● **CHALLENGES**
A. Answer these questions using the R v Dillon judgment, one answer per line:
(i) Which court was the lower court?
(ii) What offensive weapon did the applicant use?
(iii) What is the maximum penalty for breaking, entering and stealing?
B. Write the next paragraph of the R v Dillon judgment, picking up after its final sentence.

● **TEXT EXTRACT**
▬▬▬▬▬▬▬▬▬▬
R v Dillon

Case

[2004] NSWCCA 169

26 May 2004

No judgment structure available for this case.

CITATION: R v DILLON [2004] NSWCCA 169 revised - 10/06/2004
HEARING DATE(S): 26 May 2004
JUDGMENT DATE:
26 May 2004
JUDGMENT OF: Hulme J at 1; Simpson J at 22; Howie J at 23
DECISION: 1. Leave to appeal granted; 2. Appeal dismissed.

PARTIES :

Regina
Michael John DILLON
FILE NUMBER(S): CCA 60024/04
COUNSEL: Crown: D Woodburn
Appellant: H Dhanji
SOLICITORS: Crown: S Kavanagh
Appellant: S O'Connor
LOWER COURTJURISDICTION: District Court
LOWER COURT FILE NUMBER(S): 03/31/0075
LOWER COURT
JUDICIAL OFFICER :
Nield DCJ
- 5 -

                          60024/04

                          HULME J
                          SIMPSON J
                          HOWIE J

                          Wednesday, 26 May 2004
R v MICHAEL JOHN DILLON
Judgment

1 HULME J: On 14 May 2003 Judge Nield sentenced the above-named who had pleaded guilty to two offences, firstly breaking into and entering a dwelling house and stealing property there from and, shortly afterwards, to having used an offensive weapon, namely a screw driver with intent to prevent his lawful apprehension. The offences were committed on 3 February 2003.

2 In respect of the offensive weapon charge his Honour imposed a sentence of imprisonment for a fixed period of 3 years commencing on 3 February 2003. In respect of the breaking, entering and stealing offence and taking into account 2 offences on the Form 1, the sentence imposed was imprisonment for a total period of 6 years including a non-parole period of 4 years and 6 months, both such periods to commence on 3 August 2003.

3 Thus the effective sentence imposed for both offences included a total period of 6 years and 6 months and a non-parole period of 5 years.

4 The maximum penalties prescribed for each of these offences are, for the offensive weapon charge, imprisonment for 12 years and for breaking, entering and stealing, 14 years.

5 The offences taken into account were one of driving unlicensed and one of larceny also committed on 3 February 2003.

6 At the time of commission of the offences the Applicant was on conditional liberty being subject to sentences imposed but suspended for 2 years by the County Court of Victoria on 8 October 2002 and subject to the terms of a bail undertaking in relation to a further offence in Victoria.
▬▬▬▬▬▬▬▬▬▬
● **DATASET EXCERPT**
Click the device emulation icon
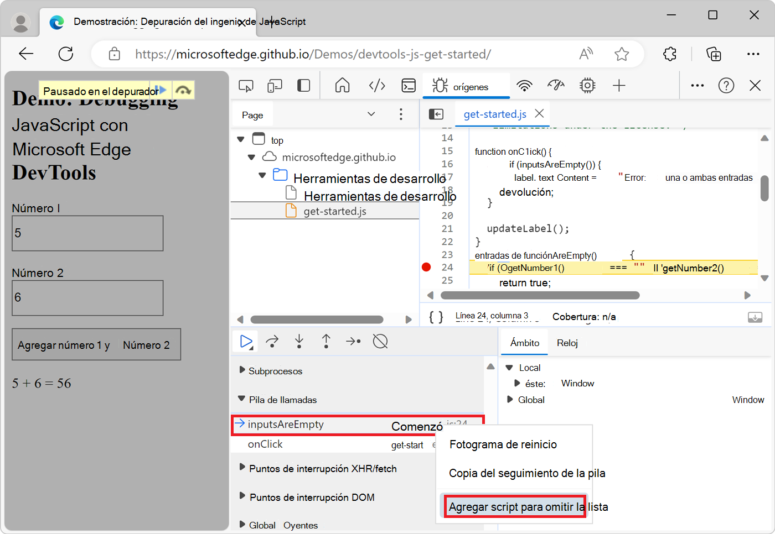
▬▬▬▬▬▬▬▬▬▬
● **EXERCISE ANSWERS**
A.
(i) The District Court
(ii) A screwdriver
(iii) Imprisonment for 14 years

B.
7 The Applicant was apprehended on the day of his offending and when interviewed, admitted what he had done. He pleaded guilty at the earliest appropriate opportunity, a fact which Judge Neild said entitled him to the maximum discount in that regard. His Honour, however, was not persuaded that the Applicant was remorseful.

8 The circumstances of the offences were described by Judge Nield, in remarks not subject to criticism in this appeal as follows:-

          “What happened was this: on the morning of 3 February 2003 the offender drove his motor vehicle, Ford Telstar sedan, registered number Victoria PWQ 928, from his home at 30A Arlington Street at Gorokan to the branch office of the Department of Social Security at Wyong to attend to some matter related to his disability benefit. After leaving the office, he drove his vehicle to Tuggerah, where he went looking for an unoccupied house to break into. In due course, he happened upon the house occupied by Ms Bowers at 41 Pacific Highway and at about 12.40pm, after ensuring that the house was unoccupied, he broke down the front door of it. Doing this, he activated an alarm which alerted Mr Taylor, the owner of the house, to the unauthorised entry and he left his house at 30 Pacific Highway and went to the house at 41 Pacific Highway. In the meanwhile, the offender had entered the house at 41 Pacific Highway and he had taken a television set, a VCR remote control handpiece and a basket from the house and put them in his vehicle which he had parked at the front of the house. After returning to the house, he gathered together the stereo and speakers in preparation to taking them to his vehicle. However, while the offender was inside the house, Ms Bowers arrived home and, after parking her vehicle behind the offender’s vehicle, she walked toward her house and, in doing so, she walked past the offender’s vehicle and noticed her television set, VCR handpiece and basket on the back set of it.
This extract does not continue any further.